> >

Dituntut Denda Rp10,9 Triliun, Bos PT Wilmar Nabati Tuding Pemerintah Penyebab Minyak Goreng Langka

Hukum | 28 Desember 2022, 16:44 WIB
Sidang pembacaan eksepsi terdakwa Master Parulian Tumanggor di Pengadilan Tindak Pidana Korupsi (Tipikor) pada Pengadilan Negeri (PN) Jakarta Pusat, Selasa (6/9/2022). Master merupakan terdakwa kasus dugaan korupsi perizinan persetujuan ekspor minyak sawit atau crude palm oil (CPO). (Sumber: KOMPAS.com / IRFAN KAMIL)

JAKARTA, KOMPAS.TV - Terdakwa dugaan korupsi ekspor minyak sawit mentah atau crude palm oil (CPO), komisaris PT Wilmar Nabati Indonesia, Master Parulian Tumanggor,  membantah pihaknya yang membuat minyak goreng langka di pasaran.

Bantahan Master Parulian tersebut disampaikan dalam nota pembelaan atau pleidoi yang dibacakan dalam persidangan di Pengadilan Tindak Pidana Korupsi (Tipikor) pada Selasa (27/12/2022).

Baca Juga: Dakwaan: Grup Wilmar, Musim Mas dan Permata Hijau Raup Untung Ilegal dari Ekspor CPO di Kemendag

Menurut dia, penyebab langkanya minyak goreng di pasaran saat itu adalah karena diterbitkannya kebijakan kontrol harga (price control) melalui Harga Eceran Tertinggi (HET).

 

Sebagaimana diketahui, Menteri Perdagangan sempat menerbitkan peraturan Nomor 06 Tahun 2022 tentang Penetapan Harga Eceran Tertinggi Minyak Goreng Sawit.

Karena alasan tersebut, Master menilai Jaksa Penuntut Umum tidak jernih melihat perkara yang ditanganinya. Selain itu, ia juga menyebut jaksa egois sehingga tidak melihat sumber kelangkaan itu.

“Fakta penyebab terjadinya kelangkaan minyak goreng adalah kebijakan kontrol, price control policy yang tidak didukung dengan ekosistem yang baik, itulah yang menyebabkan kelangkaan," kata Master dikutip dari Kompas.com.

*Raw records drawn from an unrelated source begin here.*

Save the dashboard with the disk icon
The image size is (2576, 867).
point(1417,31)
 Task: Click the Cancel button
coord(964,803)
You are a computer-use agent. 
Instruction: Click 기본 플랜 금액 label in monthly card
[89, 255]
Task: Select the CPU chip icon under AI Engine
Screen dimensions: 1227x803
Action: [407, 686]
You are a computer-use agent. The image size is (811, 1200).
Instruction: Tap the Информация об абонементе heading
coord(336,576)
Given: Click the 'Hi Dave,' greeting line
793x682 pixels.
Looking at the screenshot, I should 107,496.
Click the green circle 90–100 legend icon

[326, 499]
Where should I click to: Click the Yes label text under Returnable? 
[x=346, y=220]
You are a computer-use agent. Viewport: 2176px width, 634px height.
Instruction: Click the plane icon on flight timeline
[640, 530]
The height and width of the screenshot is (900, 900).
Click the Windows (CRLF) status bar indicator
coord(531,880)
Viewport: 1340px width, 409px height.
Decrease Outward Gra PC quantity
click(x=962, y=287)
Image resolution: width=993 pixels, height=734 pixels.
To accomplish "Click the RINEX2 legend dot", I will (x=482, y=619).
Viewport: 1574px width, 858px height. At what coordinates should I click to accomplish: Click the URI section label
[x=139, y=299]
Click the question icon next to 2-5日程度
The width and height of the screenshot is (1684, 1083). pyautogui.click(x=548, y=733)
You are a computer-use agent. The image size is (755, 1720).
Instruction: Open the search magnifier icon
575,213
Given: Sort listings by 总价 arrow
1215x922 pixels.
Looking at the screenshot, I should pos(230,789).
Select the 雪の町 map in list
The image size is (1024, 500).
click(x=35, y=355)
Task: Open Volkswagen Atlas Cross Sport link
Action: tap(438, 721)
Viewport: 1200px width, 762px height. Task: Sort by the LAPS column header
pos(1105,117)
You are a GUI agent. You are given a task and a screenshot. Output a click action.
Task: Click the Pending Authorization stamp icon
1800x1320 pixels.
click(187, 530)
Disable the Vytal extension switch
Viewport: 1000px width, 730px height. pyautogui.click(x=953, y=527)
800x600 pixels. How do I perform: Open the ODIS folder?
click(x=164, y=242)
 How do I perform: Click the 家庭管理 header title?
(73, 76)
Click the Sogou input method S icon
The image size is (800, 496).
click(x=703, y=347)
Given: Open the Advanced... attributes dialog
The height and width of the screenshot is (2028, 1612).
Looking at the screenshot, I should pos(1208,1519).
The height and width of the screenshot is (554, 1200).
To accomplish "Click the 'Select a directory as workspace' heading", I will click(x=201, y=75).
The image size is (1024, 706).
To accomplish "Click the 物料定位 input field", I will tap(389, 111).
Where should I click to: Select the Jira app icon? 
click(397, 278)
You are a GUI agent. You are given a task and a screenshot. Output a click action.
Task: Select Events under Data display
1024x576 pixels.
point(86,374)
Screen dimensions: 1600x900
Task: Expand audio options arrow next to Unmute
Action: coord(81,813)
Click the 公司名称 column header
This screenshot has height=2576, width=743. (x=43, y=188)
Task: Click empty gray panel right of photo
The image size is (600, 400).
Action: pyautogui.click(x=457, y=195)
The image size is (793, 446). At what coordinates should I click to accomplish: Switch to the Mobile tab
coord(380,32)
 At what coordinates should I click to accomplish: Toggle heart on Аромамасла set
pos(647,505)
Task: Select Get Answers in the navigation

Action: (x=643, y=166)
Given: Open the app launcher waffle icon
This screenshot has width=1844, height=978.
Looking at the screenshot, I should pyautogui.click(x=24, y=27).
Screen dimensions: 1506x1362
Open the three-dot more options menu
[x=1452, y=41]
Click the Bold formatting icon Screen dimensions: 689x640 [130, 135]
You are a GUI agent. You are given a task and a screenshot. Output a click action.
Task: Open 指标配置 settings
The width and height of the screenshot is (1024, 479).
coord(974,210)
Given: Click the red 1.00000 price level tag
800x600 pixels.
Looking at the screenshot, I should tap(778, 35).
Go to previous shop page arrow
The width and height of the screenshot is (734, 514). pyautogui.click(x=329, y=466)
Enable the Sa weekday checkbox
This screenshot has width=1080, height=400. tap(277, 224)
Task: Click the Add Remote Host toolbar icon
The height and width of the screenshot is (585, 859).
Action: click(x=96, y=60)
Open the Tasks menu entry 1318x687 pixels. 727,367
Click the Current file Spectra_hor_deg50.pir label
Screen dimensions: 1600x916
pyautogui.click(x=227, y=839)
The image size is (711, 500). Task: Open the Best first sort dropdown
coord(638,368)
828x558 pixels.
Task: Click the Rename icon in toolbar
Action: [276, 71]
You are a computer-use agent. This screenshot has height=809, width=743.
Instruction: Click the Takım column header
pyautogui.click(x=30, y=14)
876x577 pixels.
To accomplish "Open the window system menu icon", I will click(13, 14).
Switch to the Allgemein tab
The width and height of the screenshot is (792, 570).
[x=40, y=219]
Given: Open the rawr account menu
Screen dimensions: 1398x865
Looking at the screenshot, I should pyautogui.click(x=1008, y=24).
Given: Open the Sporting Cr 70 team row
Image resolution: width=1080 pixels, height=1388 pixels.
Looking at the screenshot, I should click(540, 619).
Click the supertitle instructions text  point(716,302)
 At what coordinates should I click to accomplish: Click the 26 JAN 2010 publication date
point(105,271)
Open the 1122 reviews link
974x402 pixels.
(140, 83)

Baca Juga: Kronologi Terungkapnya Pengusaha Minyak Goreng Minum-minum Wine di Ruang Kerja Dirjen Daglu Kemendag

Ia menambahkan, sebelum Kementerian Perdagangan menerbitkan ketentuan HET, minyak goreng masih bisa ditemukan di pasaran, meski dengan harga cukup tinggi.

Mengenai harga yang melambung tinggi itu, kata dia, karena mengikuti harga minyak goreng di pasar dunia. Namun, setelah pemerintah menerbitkan kebijakan HET, minyak nabati itu hilang dari pasar.

“Setelah kebijakan HET dicabut, seketika itu produk minyak goreng kembali ada di pasaran," tutur Master.

Tak hanya itu, Master pun menyoroti tidak adanya lembaga yang mengontrol distribusi minyak goreng, sebagaimana Pertamina yang memiliki wewenang atas bahan bakar minyak (BBM).

Baca Juga: Tergiur Harga Murah, Puluhan Pedagang di Garut Borong Minyak Goreng Malah Tertipu Rp1,9 Miliar

"Negara tidak mengontrol minyak goreng dari hulu, tidak ada perusahaan milik negara yang memproduksi dan memastikan distribusi minyak goreng seperti Pertamina,” kata dia.

Sebelumnya, Jaksa menuntut Majelis Hakim TIpikor menghukum Master 12 tahun penjara dan denda Rp 1 miliar subsider 6 bulan kurungan.

Tak hanya itu, bos perusahaan sawit tersebut juga dituntut membayar uang pengganti sebesar Rp 10,9 triliun.

“(Menuntut Majelis Hakim Pengadilan Tipikor) menjatuhkan Pidana tambahan kepada terdakwa Dr. Master Parulian Tumanggor untuk membayar uang pengganti sebesar Rp 10.980.601.063037,” kata Jaksa membacakan amar tuntutannya, Kamis (22/12/2022).

Baca Juga: Kasus Korupsi Izin Ekspor Minyak Goreng, JPU Tuntut Eks Dirjen Kemendag 7 Tahun Penjara

Master dinilai terbukti melakukan korupsi secara bersama-sama sehingga menimbulkan minyak goreng langka di pasaran.